Adopted Great-Grandchildren

Parker v. Parker, 131 S.W.3d 524 (Tex. App.—Fort Worth 2004, pet. denied).


In a case with a highly complex procedural history, the key issue was whether adopted great-grandchildren are eligible beneficiaries of certain testamentary trusts. Both the trial and appellate courts agreed that they were eligible beneficiaries.
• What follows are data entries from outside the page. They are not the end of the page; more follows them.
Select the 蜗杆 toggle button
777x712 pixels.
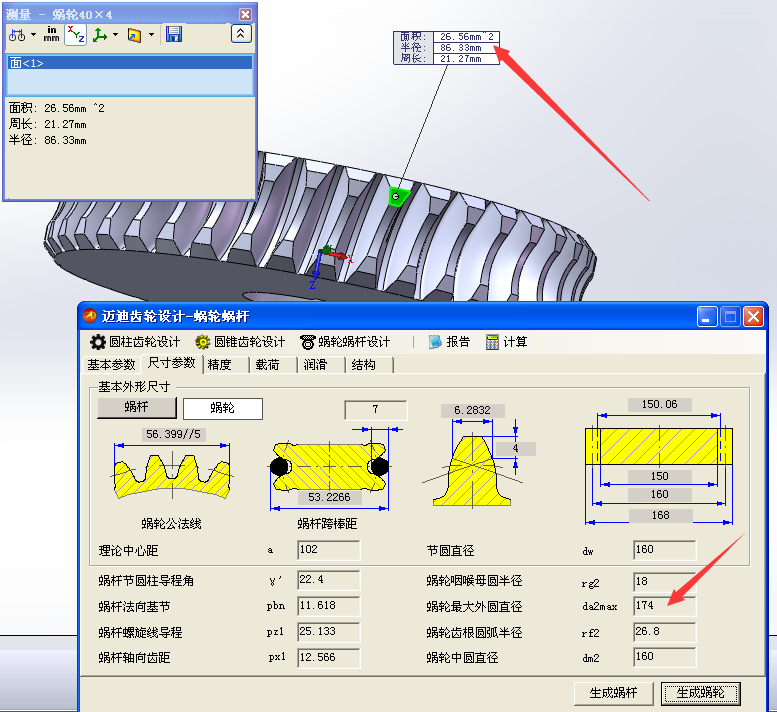(137, 408)
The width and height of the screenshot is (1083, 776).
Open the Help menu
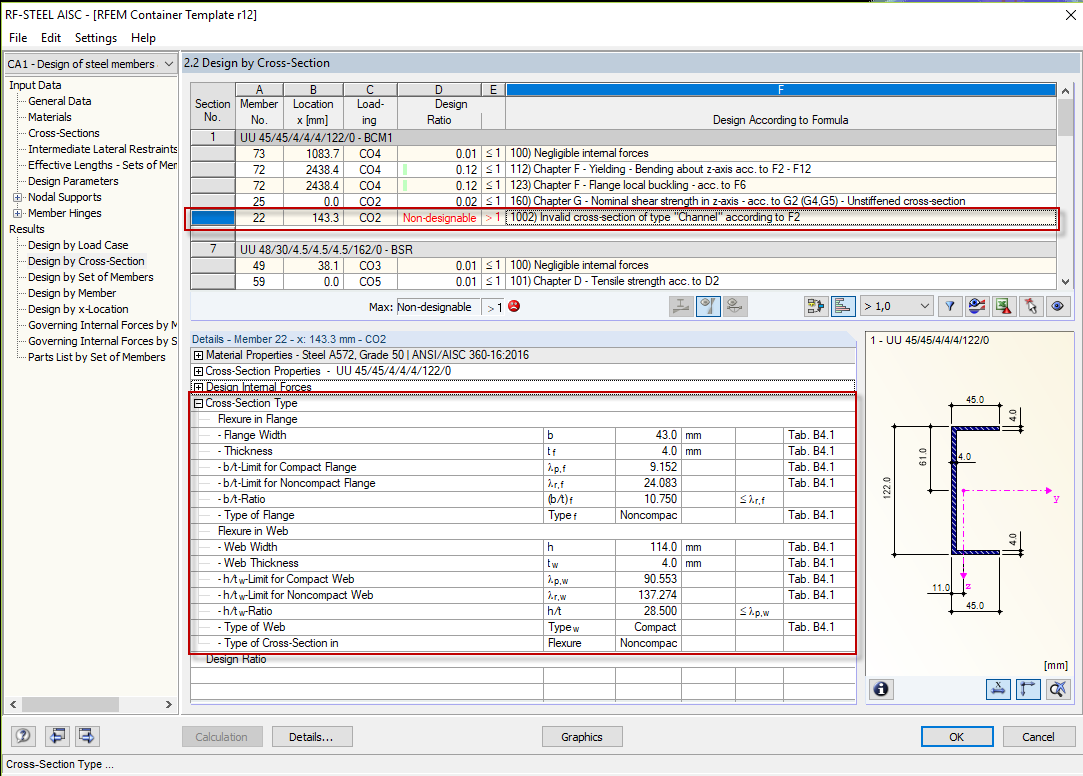click(143, 38)
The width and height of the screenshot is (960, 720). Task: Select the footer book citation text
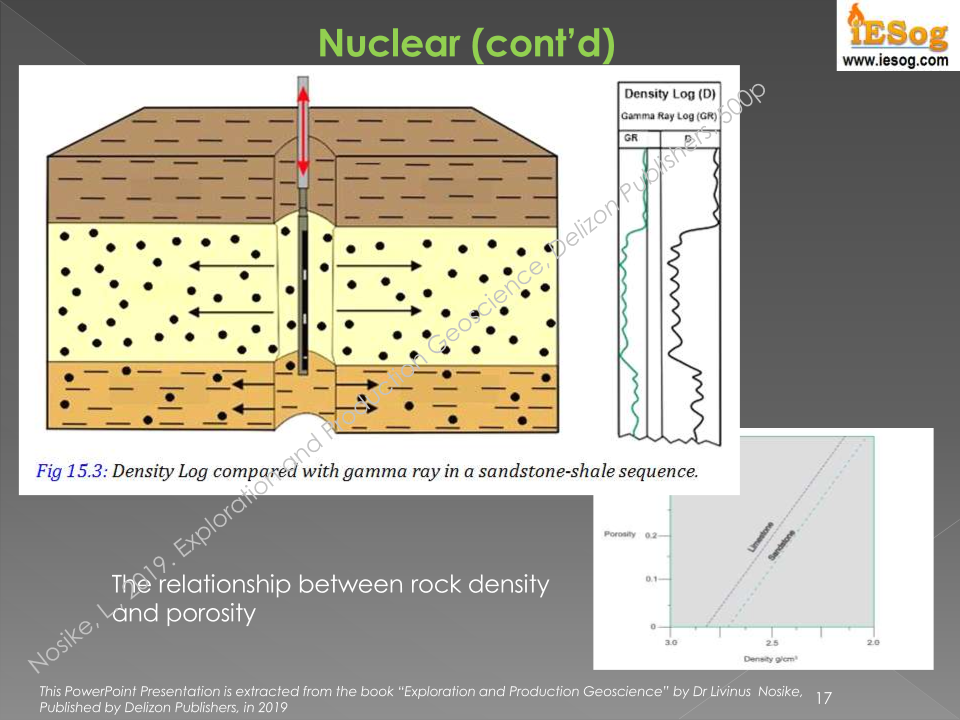coord(420,698)
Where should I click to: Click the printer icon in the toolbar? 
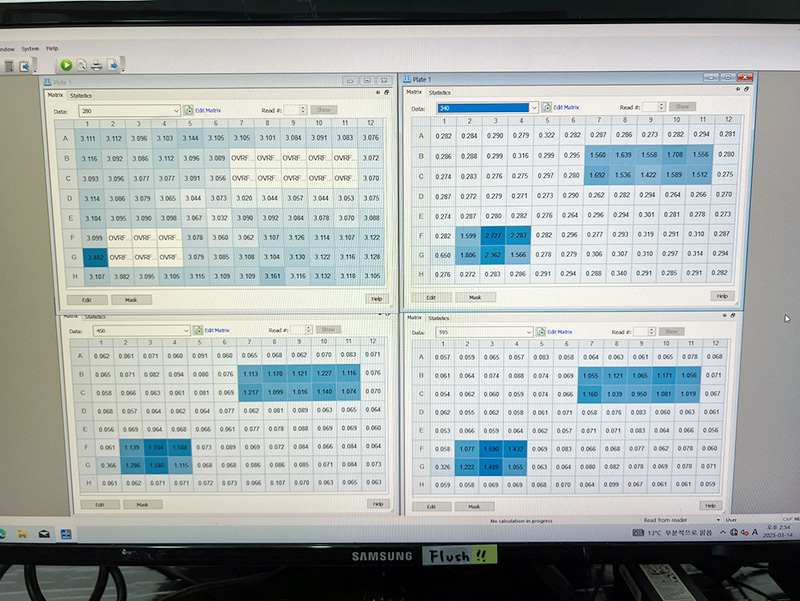(98, 66)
The court recognized that it was bound by the law as it existed at the time the will was executed which was the 1931 version of the Texas adoption statute that presumed that adopted children do not take under a will executed by a third person unless the testator provided otherwise in the will. Testator stated in the will that grandchildren had to be “born of [the child’s] body” to qualify as beneficiaries. However, great-grandchildren were not subject to same limitation. Instead, the will provided that “the children, and their heirs, of any deceased child of [the child’s] body [are] entitled to their parent’s portion per stirpes.” Because the testator omitted the “of the body” language from this gift over to great-grandchildren, testator intended to include adopted great-grandchildren and the otherwise applicable presumption against the inclusion of adopted individuals did not apply. The court recognized that it might not be logical for the testator to exclude adopted grandchildren but include adopted great-grandchildren. However, the court was unwilling to redraft the will to carry out a presumed intent.

Moral: Wills and trusts must be carefully drafted to carry out the client’s intent. If a client wishes to exclude non-blood descendants from taking, a clear, unambiguous statement should be included in the will such as, “Under no circumstances may a non-blood related person receive property under this will as a child, grandchild, great-grandchild, or other descendant.”